1. Overview
In
previous chapters, we examined the variability associated with the sum of a box
(Chapter 17) and of percentages (Chapters 19, 20 and 21). In chapter 23, we
turn to the variability of sample averages.
2. Example
Suppose
we draw a simple random sample of size n from a large population. An example might be -- draw a simple random
sample (SRS) of 100 American women from the population of all American women.
Measure their heights. Suppose we knew
that the population has mean of 5'3" and a standard deviation of
2.5". (you know what the box looks like for now)
Then
each woman drawn from the "box" has an expected height of 5'3"

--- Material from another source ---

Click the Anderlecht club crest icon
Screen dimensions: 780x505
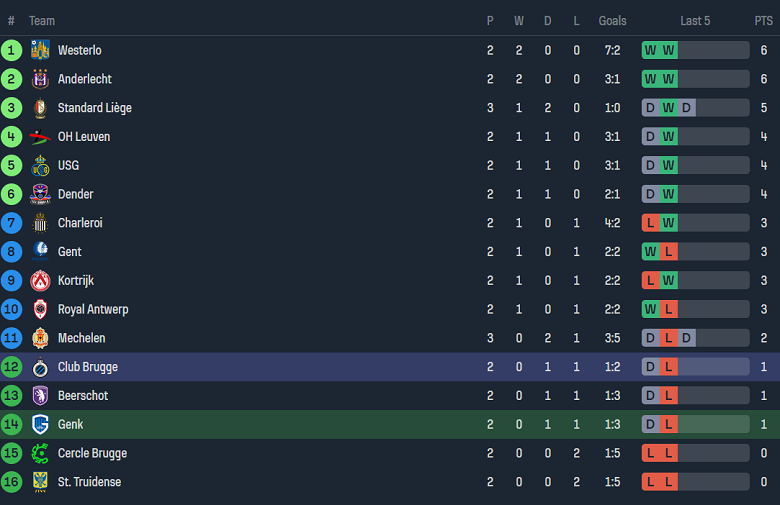tap(40, 79)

with a SE = 2.5"; in other words, each woman is expected to be like the
original distribution. For the sample
of 100, the expected value for the average of 100 draws is simply equal to the
average of the box. You could also think of it as the sum of the draws divided
by the number of draws, but again, that's just the average. (see page 410)
The standard
error for the sample of 100 is
square root (number of draws) x SD of the box
----------------------------------------------
number of draws
for a sample of
100 from this particular box the standard error would be:
10 x 2.5
--------- = .25 inches
100
3. Interpretations
When
you draw just one woman at random from the "box", your best guess
about her height is 5'3" and there is a 68% chance that she will be within
2.5" of that value, a 95% chance that she will be within 5" of that
value. When you are drawing 100 women
from the box at random. Your best guess about their average height is still
5'3", but now there is a 68% chance that you will be within .25 inches of
the population average. And there is a 95% chance of being within 1/2 inches of
the population average.
We can make these probability statements for the average of draws from a box even when the underlying population is not normally distributed. It's the average of all of the samples (in theory) which are normally distributed. This works when your samples are reasonably large (30 or more is reasonable)
4. Properties
The
expected value of the sample average is the population average. (see page 410)
The standard error of the
sample average is the standard error for the sum of the sample/number of draws,
where the standard error for the sum is the square root of the number of draws
multiplied by standard deviation of the population. (also page 410)
Thus, the
standard error of a sample, say with twenty people, will be smaller than the
standard deviation for individual measurements. It's easier to predict the
average for a group than it is to predict a single measurement.
The
probability histogram, that is, the distribution of sample means, will follow a
normal curve even if the underlying population does not. The samples drawn must
be of a reasonable size (> 30).
5. When the population mean and standard deviation are
unknown (23.2)
This
is like the material presented in Chapter 21 and reflects real life. Usually,
you don't know "the truth" and can't really measure it. But you may
have a good sample. Just like chapter
21, you use sample information to make statements about the population. Again,
in the form of confidence intervals.
Suppose a
psychologist wants to know the average IQ of the 28,000 students at USC. Suppose
he takes a simple random sample of 100 and the sample average turns out to be
95. The standard deviation of the sample is 50.
The average IQ
of all USC students is estimated as 95, but of course there is always chance
error when you are dealing with samples. He will want to put a +/- estimate
around the 95.
To do that, he
will need an SE. Things to do
square root(number of draws) x SD of the sample
SE for the sum
--------------
number of draws
95 +/- 5 (1 SE) (for 68% confidence)
95 +/- 10 (2 SE) (for 95% confidence -- what would 99% confidence look like?)
In about 68% of
all samples of size 100, if you go +/- 5 IQ points from the sample average of
95, you will cover the USC population average. In about 95% of all samples of
size 100, if you go +/- 10 IQ points from the sample average of 95, you will
cover the USC population average. Or, you might make statements of confidence:
"I am 68% confident that the range 90 to 100 covers the true USC IQ
average" or "I am 95% confident that the range 85 to 105 covers the
true USC IQ average". Human IQ
average 100, so it is entirely possible that the true mean IQ of USC students
is 100.
Remember that the normal curve is a good approximation of the distribution of sample averages if you could sample again and again. It allows you to make probability statements.
6. Things to keep in mind
A. Am I moving forward from a known box? If yes, I can probably
make some strong statement about a sample. (statement of chance or probability)
B. If the box is unknown, I'm moving backward from a sample and
cannot make as strong of a statement about the parameter. (confidence interval)
C. When you don't know much about the original population, the distribution of sample averages will be normal, but the underlying original population is not necessarily normal.
7. Some Examples to Test You
IQ
scores are normally distributed with a mean of 100 and a standard deviation of
16. A sample of 25 persons is drawn. How likely is it to get a sample average
of 108 or more? How likely is it to select one person with an IQ of 108 or
more? (0.6 of 1%, 31%)
A
utility company serves 50,000 households. As part of a survey of consumer attitudes,
they took a simple random sample of 750 households. The average number of TV
sets in the sample is 1.86 and the SD is 0.80. Find a 95% confidence interval
for the number of TV sets in all 50,000 households.